Audio apps can't drop out very much data without the sound being effected greatly and that defeats the purpose of the DAW.
Persistence of Vision allows a video edit person to view video playback comfortably even if pixels are being cast away or the frame rate is being altered on the fly. It works ok... so it works ok.
So, what does all this mean? It means that video apps are actually pretty light on the computer compared to a multi track DAW.
Video apps rarely combine more than a few streams as layers. The video playback requires huge data transfers and sometimes massive amounts of CPU but relatively little
CPU juggling.
A multi track DAW with 10 tracks and a couple dsp on each track is juggling stuff like crazy.... and we hear timing so precisely that any choke or cough is readily apparent.
This is one reason that soft drops have limitation towards their helpfulness... they can't drop much before we hear the drop. This is why when a DAW does go over the cliff so to speak... it can end up at the white screen etc. DAWs run much closer to the edge than a properly run video editor.
Now, I can operate a video editor in such a way that I can crash it every time. You can try to play back cpu intensive distribution video codecs and edit it and you will hate your video editor. You can crash a video editor easily... but you have to use it in an way that
is possible but was never intended by the code writers.
If you use a DAW normally and you use any dsp you think you may use you can easily come up with mix and match combinations of CPU and PDC juggling that brings your system to a halt with a great big drop out... or worse.
This is one of the reasons so many people with systems that seem adequate find that their DAW doesn't work 99.99%. It may not be their system... it may their expectations.

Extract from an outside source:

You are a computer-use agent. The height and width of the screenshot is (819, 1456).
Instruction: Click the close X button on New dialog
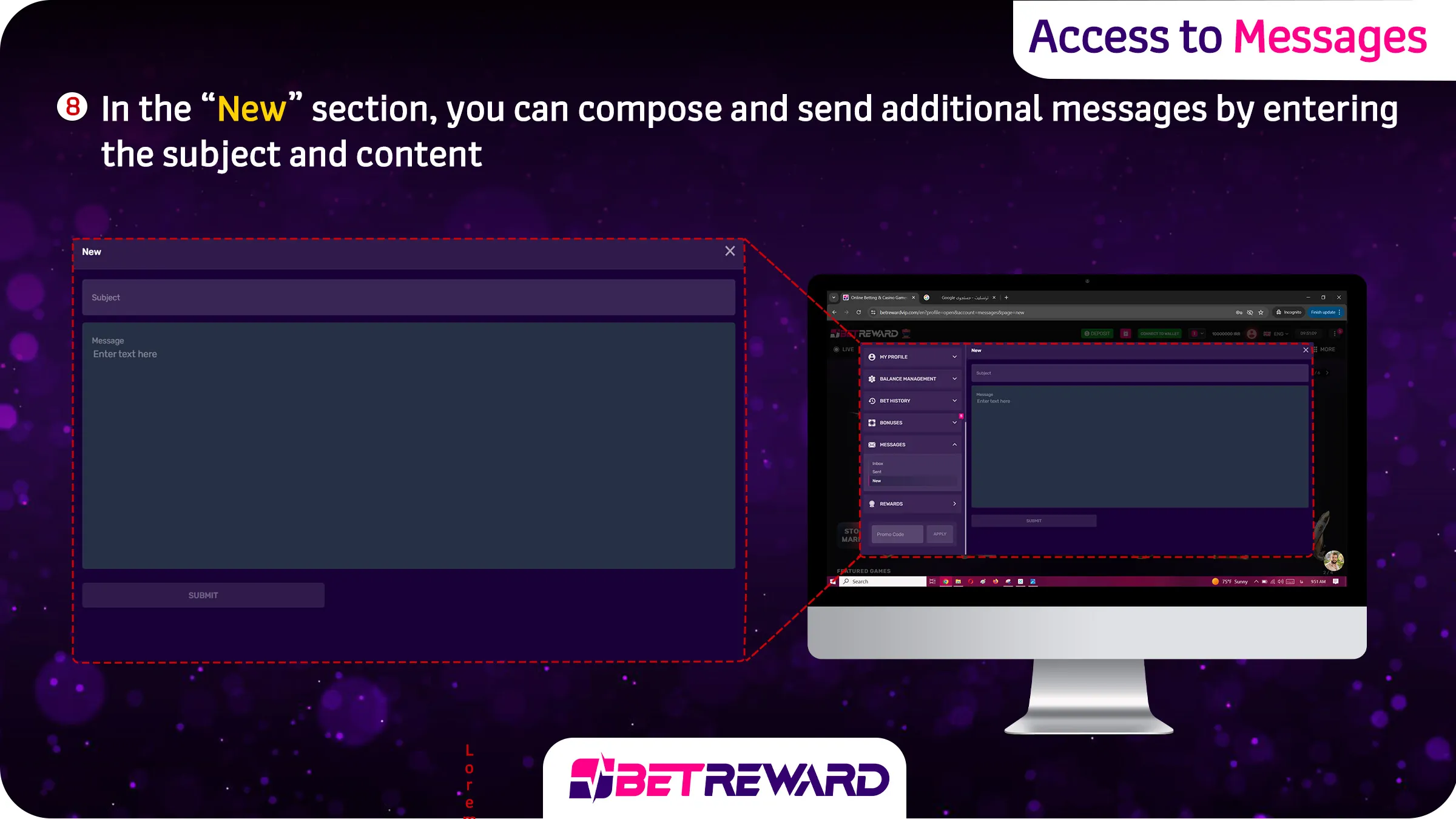tap(730, 251)
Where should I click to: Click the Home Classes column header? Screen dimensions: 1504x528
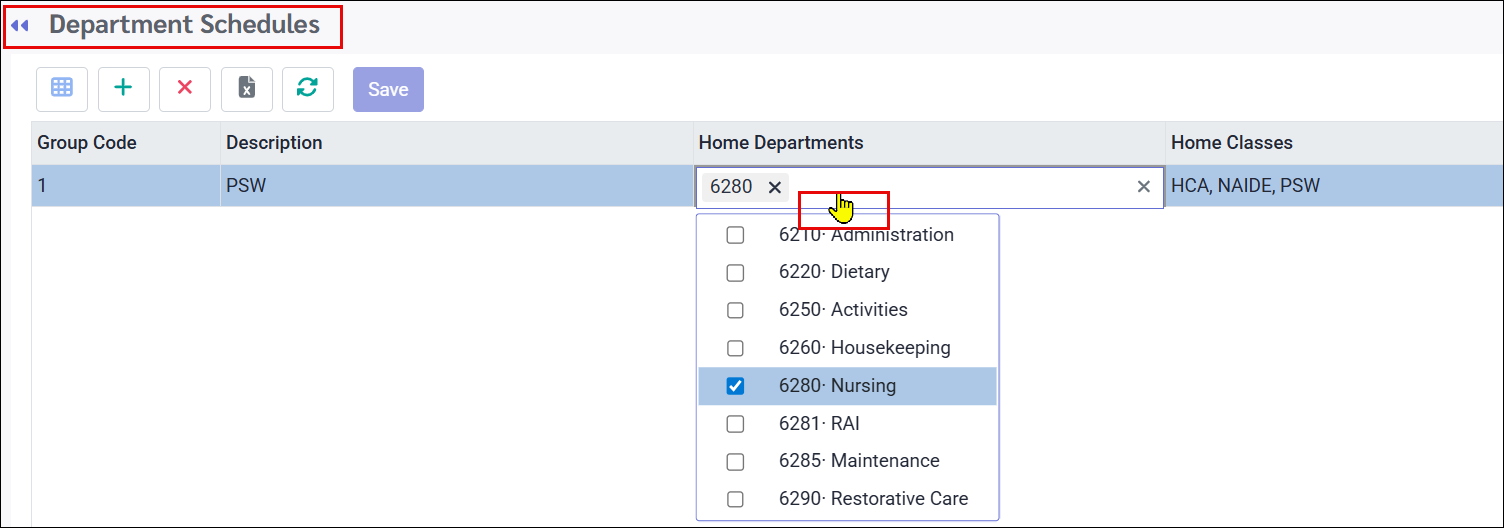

The way I have found comfort using my DAW is that I use dsp and routing that seems to work... and every time I stumble upon a new routing combo of my favorite dsp that doesn't work; I don't do that anymore.
If you've gone through your system and feel it should be up to snuff then I suggest you carefully evaluate your choice of dsp and Vi and try to figure out what combo of routing may be stressing the playback beyond your sample buffers capability to smooth it over.
The first thing to do is to ascertain which of your plugs and instruments push the PDC beyond the buffer limitation and then take a look at where those plugs and instruments are sitting in the routing matrix.
Do you have a PDC user routed to another PDC user? DO you have some PDC users running in parallel?
Imagine a car engine running without a timing chain? If you can. IF you can do that... imagine a car engine running with multiple timing chains. Does it seem complicated? It is.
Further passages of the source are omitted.